══ SELECTED PASSAGE
A Short, Positive Video About Tesla's Berlin Factory Ignores Something Important
What Tesla is doing with castings is impressive, but is it good for the company or you?
A recent and oddly reverent video from Bloomberg about Tesla's use of a massive aluminum casting machine to make large, monolithic Model Y chassis components is a good reminder that despite what the angry messages I get on social media tell me, not all Tesla press is negative. Sometimes, it's extraordinarily positive even if that means not addressing some significant issues that affect not just Tesla but the overall car industry. Let's take a look at this.
The video, which was released just a few days ago, references something that's been known for over a year: Tesla's new factories will be using massive aluminum casting machines to make major chassis components of the Model Y in their new factories in Germany, Texas, and China.
════
══ DATASET EXTRACT
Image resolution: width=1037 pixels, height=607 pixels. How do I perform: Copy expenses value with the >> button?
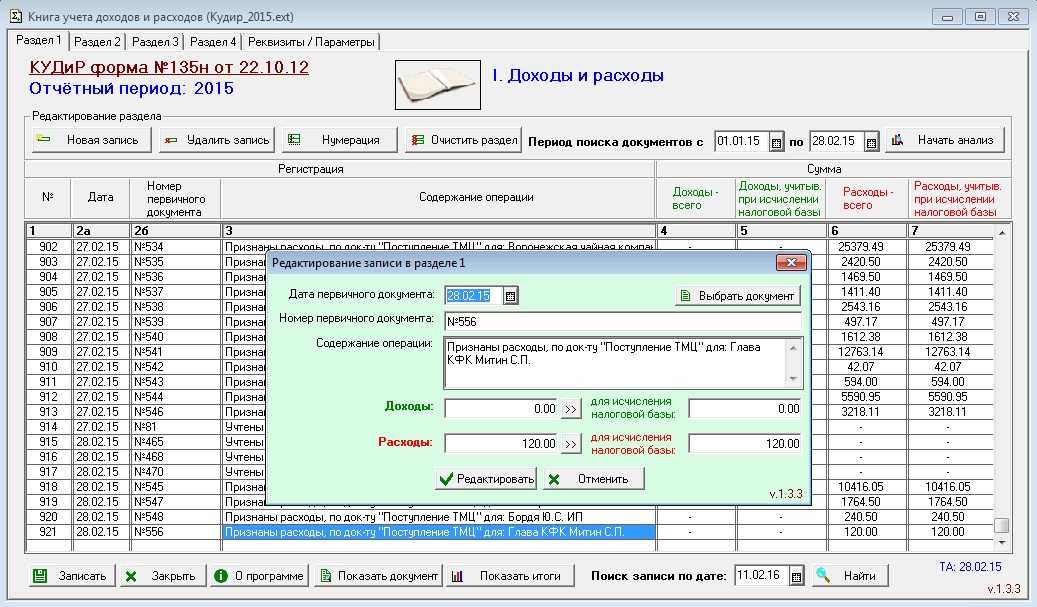[570, 444]
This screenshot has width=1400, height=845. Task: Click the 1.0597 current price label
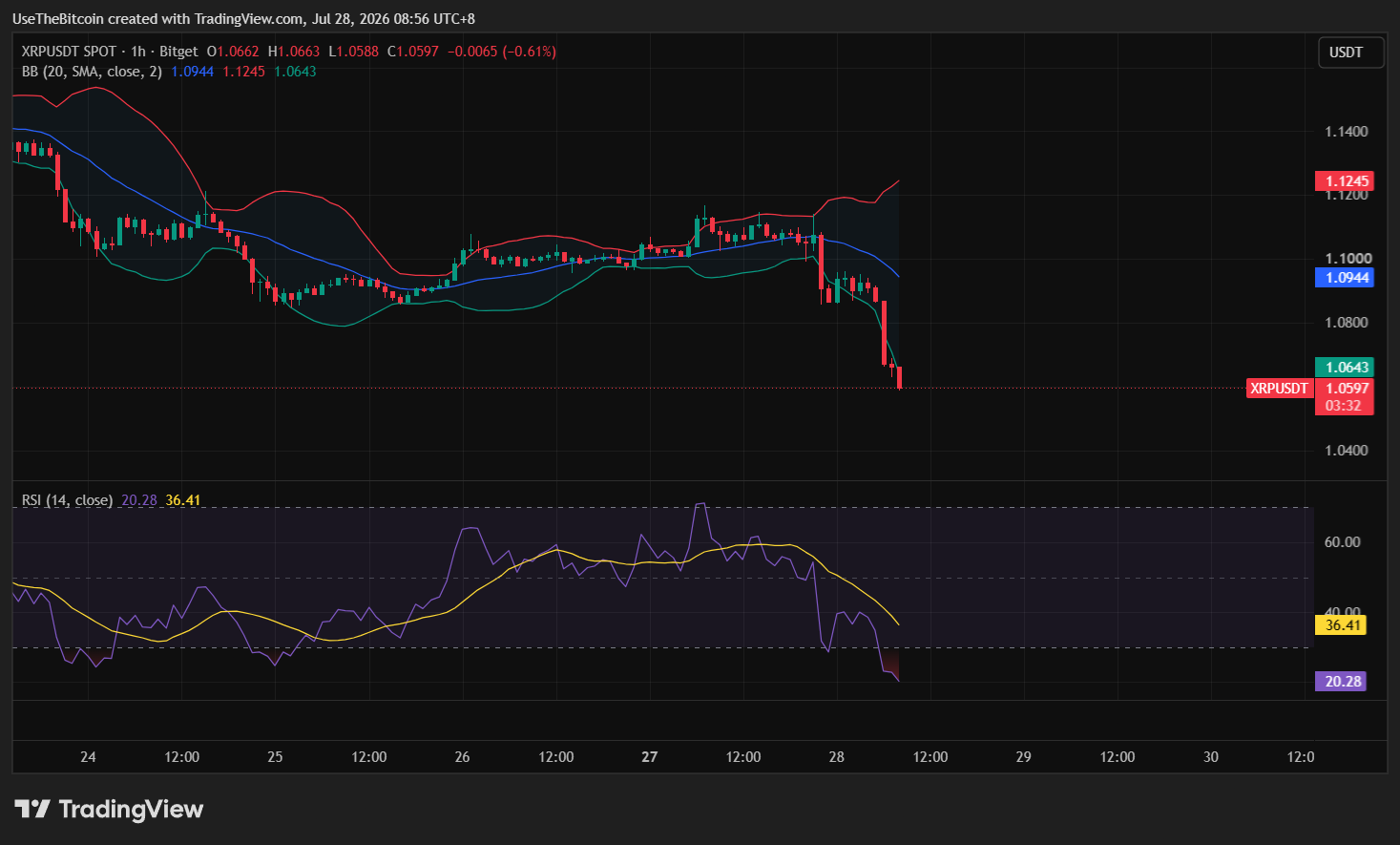(x=1344, y=388)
════
> _THE TASKS_:
1. Answer the following questions using the article on Tesla's casting video.
(a) Which organization produced the video that the article discusses?
(b) According to the article, for how long has Tesla's plan to use massive aluminum casting machines been known?
(c) Which three locations does the article name for Tesla's new factories?
2. Reproduce word for word the portion of the article on Tesla's casting video starting at "A Short, Positive" and ending at "look at this.".

> _SOLUTIONS BY TASK_:
1.
(a) Bloomberg
(b) For over a year
(c) Germany, Texas, and China

2.
A Short, Positive Video About Tesla's Berlin Factory Ignores Something Important
What Tesla is doing with castings is impressive, but is it good for the company or you?
A recent and oddly reverent video from Bloomberg about Tesla's use of a massive aluminum casting machine to make large, monolithic Model Y chassis components is a good reminder that despite what the angry messages I get on social media tell me, not all Tesla press is negative. Sometimes, it's extraordinarily positive even if that means not addressing some significant issues that affect not just Tesla but the overall car industry. Let's take a look at this.